_TASK DETAILS_
Repeat exactly, and only, the lines below starting at the line that contains "ΠΕΡΙ...ΙΣΤΟΤΟΠΟΥ (100, 723)" and ending at the line that contains "Prijzen (985, 2363)", inclusive of both.

_EXERCISE DATA_
* * * *

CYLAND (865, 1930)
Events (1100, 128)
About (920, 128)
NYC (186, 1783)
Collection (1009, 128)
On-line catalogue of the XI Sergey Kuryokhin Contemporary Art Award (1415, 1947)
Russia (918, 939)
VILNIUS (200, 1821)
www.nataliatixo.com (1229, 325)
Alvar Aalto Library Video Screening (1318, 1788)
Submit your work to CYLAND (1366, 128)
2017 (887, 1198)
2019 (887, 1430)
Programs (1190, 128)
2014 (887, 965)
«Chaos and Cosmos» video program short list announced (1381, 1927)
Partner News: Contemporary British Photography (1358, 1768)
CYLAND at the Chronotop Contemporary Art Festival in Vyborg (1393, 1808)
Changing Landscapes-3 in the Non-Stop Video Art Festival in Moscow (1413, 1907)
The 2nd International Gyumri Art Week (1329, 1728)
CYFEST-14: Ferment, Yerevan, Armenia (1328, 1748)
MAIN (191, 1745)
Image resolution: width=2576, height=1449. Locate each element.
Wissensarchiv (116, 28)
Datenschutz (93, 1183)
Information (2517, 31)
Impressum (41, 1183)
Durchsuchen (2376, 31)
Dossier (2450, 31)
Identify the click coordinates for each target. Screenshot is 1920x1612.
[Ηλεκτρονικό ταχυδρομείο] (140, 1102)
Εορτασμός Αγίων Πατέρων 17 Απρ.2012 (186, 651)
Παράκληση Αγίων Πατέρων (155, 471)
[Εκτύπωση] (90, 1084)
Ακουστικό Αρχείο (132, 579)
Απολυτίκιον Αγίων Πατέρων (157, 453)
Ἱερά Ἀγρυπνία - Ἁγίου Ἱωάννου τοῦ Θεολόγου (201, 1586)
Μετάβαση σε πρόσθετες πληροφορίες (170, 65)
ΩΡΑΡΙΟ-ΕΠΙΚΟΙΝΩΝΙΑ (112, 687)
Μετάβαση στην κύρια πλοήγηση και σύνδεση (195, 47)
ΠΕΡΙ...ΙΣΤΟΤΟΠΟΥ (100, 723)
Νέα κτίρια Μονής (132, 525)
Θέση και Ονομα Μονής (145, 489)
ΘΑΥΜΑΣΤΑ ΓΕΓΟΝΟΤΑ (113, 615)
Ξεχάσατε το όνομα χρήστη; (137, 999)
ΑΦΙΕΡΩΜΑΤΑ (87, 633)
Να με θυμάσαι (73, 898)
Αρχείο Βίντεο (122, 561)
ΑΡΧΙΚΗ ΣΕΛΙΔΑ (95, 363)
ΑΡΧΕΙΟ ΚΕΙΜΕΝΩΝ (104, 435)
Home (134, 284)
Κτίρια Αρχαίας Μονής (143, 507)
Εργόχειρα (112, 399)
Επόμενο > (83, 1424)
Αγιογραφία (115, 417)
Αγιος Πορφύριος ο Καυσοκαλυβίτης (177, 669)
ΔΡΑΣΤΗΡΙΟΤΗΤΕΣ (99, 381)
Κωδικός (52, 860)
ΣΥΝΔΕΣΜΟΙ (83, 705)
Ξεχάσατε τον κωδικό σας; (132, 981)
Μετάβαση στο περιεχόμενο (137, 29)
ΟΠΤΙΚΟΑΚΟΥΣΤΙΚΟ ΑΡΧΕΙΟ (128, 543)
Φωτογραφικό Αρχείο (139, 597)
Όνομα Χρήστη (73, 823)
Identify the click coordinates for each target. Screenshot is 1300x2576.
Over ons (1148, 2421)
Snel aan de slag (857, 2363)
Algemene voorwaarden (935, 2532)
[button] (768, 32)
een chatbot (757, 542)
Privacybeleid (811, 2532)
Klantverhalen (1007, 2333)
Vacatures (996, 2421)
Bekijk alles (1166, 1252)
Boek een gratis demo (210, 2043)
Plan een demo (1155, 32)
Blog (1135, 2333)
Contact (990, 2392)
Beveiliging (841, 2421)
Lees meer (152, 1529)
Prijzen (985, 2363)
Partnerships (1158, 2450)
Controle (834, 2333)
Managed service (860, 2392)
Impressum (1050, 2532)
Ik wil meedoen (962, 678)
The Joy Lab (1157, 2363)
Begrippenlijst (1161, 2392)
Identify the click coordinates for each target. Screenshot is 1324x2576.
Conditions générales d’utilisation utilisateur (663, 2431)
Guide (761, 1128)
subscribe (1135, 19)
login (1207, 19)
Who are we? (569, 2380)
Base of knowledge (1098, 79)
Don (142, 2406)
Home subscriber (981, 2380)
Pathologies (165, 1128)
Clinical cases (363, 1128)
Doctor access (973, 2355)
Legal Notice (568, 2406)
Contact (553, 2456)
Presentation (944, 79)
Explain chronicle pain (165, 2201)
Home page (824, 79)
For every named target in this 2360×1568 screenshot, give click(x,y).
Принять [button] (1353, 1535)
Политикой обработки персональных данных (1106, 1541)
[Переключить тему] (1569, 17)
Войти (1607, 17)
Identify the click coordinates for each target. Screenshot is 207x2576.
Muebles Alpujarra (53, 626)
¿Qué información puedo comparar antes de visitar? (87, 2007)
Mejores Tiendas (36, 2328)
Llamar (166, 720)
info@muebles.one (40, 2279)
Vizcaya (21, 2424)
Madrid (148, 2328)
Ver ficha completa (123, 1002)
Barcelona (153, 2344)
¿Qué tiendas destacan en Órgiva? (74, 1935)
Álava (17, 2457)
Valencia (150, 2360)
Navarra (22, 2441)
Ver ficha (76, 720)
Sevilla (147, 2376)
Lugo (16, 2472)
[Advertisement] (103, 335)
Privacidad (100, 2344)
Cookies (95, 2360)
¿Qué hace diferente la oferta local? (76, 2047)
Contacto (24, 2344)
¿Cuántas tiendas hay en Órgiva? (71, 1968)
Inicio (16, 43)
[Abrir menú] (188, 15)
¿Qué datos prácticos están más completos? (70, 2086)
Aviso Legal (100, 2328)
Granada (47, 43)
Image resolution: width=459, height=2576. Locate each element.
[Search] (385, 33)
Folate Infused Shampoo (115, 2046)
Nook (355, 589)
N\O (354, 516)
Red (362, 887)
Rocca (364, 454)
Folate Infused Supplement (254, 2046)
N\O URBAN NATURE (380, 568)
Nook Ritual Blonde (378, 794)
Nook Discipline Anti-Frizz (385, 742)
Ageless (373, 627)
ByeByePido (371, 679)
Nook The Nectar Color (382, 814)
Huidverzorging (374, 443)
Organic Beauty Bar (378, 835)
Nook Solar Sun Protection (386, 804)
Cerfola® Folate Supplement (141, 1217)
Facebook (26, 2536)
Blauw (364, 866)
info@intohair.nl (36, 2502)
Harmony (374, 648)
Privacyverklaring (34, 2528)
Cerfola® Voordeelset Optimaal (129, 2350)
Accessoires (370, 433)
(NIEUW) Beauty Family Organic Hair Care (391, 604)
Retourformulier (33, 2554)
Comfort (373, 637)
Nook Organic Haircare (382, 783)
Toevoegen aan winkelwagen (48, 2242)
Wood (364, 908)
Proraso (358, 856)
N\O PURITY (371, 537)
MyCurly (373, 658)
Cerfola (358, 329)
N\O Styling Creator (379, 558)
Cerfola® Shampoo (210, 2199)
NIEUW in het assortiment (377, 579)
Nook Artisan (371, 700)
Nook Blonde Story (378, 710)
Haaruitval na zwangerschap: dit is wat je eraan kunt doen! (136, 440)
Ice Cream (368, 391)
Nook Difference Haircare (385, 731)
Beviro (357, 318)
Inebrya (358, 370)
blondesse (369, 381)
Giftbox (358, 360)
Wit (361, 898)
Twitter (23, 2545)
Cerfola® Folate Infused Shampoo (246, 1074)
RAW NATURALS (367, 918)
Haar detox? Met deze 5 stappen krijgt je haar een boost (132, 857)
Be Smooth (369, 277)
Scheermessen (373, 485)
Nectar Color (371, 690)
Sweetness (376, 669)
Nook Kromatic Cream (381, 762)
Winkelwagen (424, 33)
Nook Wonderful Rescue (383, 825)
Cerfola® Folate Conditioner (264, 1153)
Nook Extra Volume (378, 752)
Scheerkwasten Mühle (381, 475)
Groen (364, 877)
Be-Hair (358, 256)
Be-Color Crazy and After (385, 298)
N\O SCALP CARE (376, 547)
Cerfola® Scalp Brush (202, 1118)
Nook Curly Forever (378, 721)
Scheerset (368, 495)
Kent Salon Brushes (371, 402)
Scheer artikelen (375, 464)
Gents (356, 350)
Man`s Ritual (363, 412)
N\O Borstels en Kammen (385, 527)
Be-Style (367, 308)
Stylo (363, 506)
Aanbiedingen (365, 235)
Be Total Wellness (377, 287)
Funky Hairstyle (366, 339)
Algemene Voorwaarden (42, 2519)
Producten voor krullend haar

* * * *

_PROBLEM SOLUTION_
ΠΕΡΙ...ΙΣΤΟΤΟΠΟΥ (100, 723)
Νέα κτίρια Μονής (132, 525)
Θέση και Ονομα Μονής (145, 489)
ΘΑΥΜΑΣΤΑ ΓΕΓΟΝΟΤΑ (113, 615)
Ξεχάσατε το όνομα χρήστη; (137, 999)
ΑΦΙΕΡΩΜΑΤΑ (87, 633)
Να με θυμάσαι (73, 898)
Αρχείο Βίντεο (122, 561)
ΑΡΧΙΚΗ ΣΕΛΙΔΑ (95, 363)
ΑΡΧΕΙΟ ΚΕΙΜΕΝΩΝ (104, 435)
Home (134, 284)
Κτίρια Αρχαίας Μονής (143, 507)
Εργόχειρα (112, 399)
Επόμενο > (83, 1424)
Αγιογραφία (115, 417)
Αγιος Πορφύριος ο Καυσοκαλυβίτης (177, 669)
ΔΡΑΣΤΗΡΙΟΤΗΤΕΣ (99, 381)
Κωδικός (52, 860)
ΣΥΝΔΕΣΜΟΙ (83, 705)
Ξεχάσατε τον κωδικό σας; (132, 981)
Μετάβαση στο περιεχόμενο (137, 29)
ΟΠΤΙΚΟΑΚΟΥΣΤΙΚΟ ΑΡΧΕΙΟ (128, 543)
Φωτογραφικό Αρχείο (139, 597)
Όνομα Χρήστη (73, 823)
Identify the click coordinates for each target. Screenshot is 1300x2576.
Over ons (1148, 2421)
Snel aan de slag (857, 2363)
Algemene voorwaarden (935, 2532)
[button] (768, 32)
een chatbot (757, 542)
Privacybeleid (811, 2532)
Klantverhalen (1007, 2333)
Vacatures (996, 2421)
Bekijk alles (1166, 1252)
Boek een gratis demo (210, 2043)
Plan een demo (1155, 32)
Blog (1135, 2333)
Contact (990, 2392)
Beveiliging (841, 2421)
Lees meer (152, 1529)
Prijzen (985, 2363)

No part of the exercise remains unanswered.